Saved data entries
---*---
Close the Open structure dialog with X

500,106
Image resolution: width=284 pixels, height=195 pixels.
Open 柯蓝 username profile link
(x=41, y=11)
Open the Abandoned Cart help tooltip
---*---
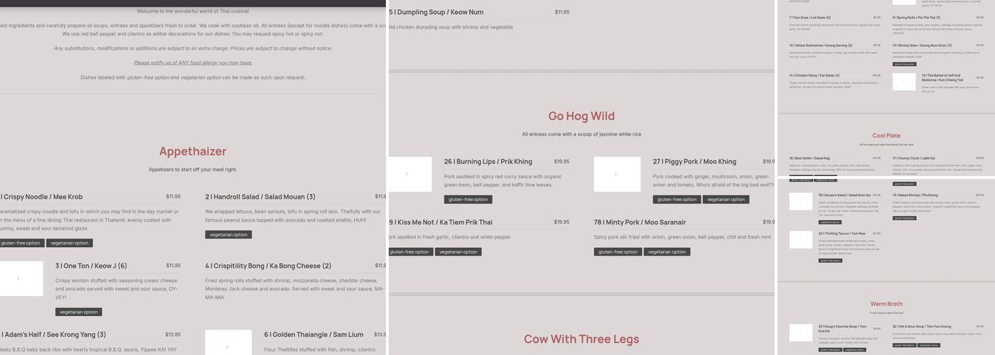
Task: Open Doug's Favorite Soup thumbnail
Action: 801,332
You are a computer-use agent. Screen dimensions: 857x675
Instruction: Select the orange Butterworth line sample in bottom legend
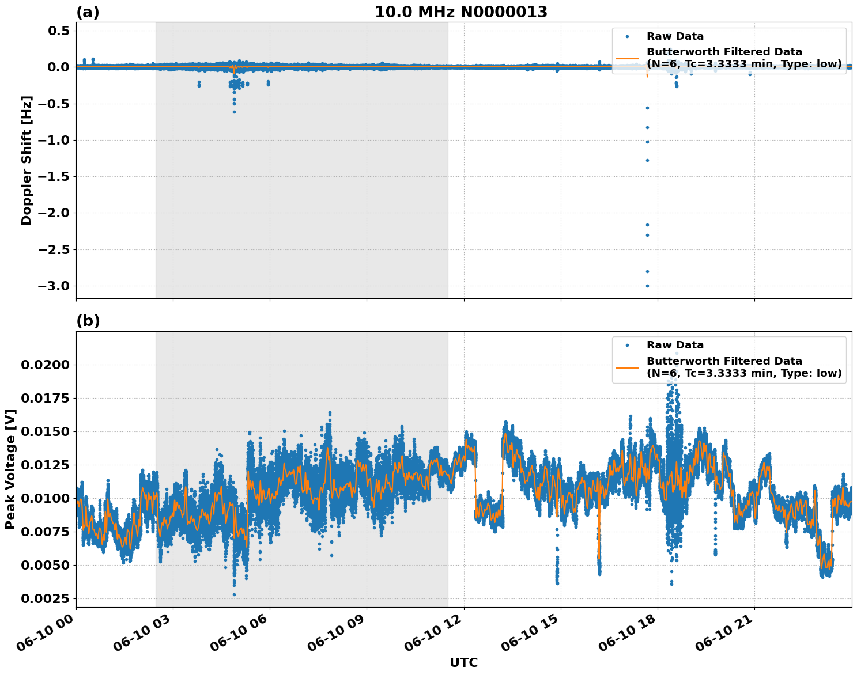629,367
---*---
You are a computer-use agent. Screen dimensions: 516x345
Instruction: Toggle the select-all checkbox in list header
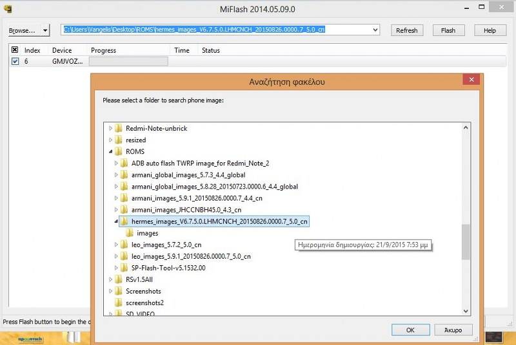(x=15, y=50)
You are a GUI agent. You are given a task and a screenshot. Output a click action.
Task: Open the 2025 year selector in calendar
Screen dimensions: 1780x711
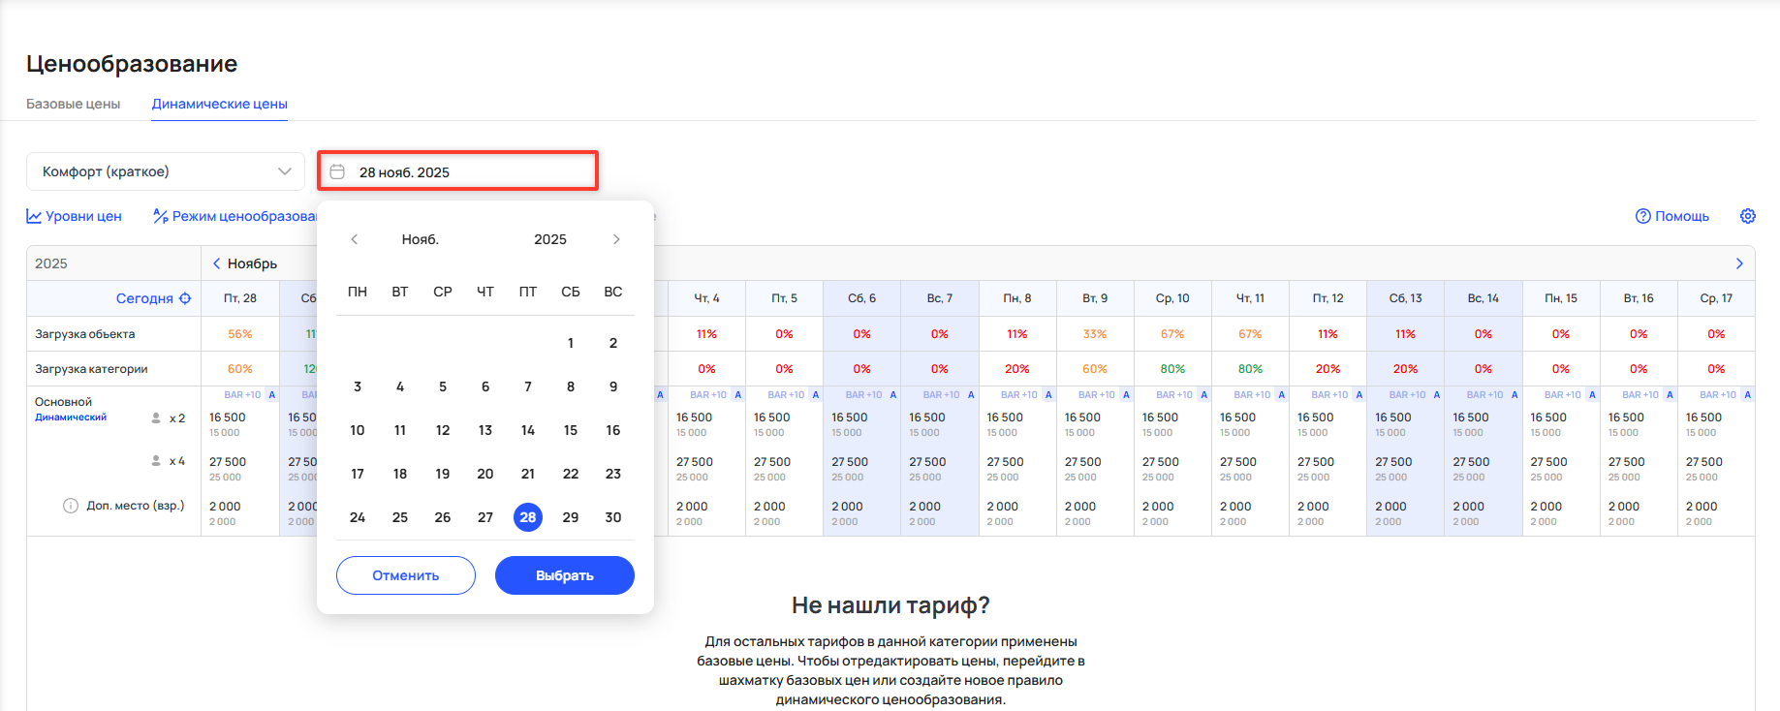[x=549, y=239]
---*---
* Assignment:
Search the data above for lines holding "computer" and copy each of them.

* Reply to the task:
You are a computer-use agent. Screen dimensions: 857x675
You are a computer-use agent. Screen dimensions: 516x345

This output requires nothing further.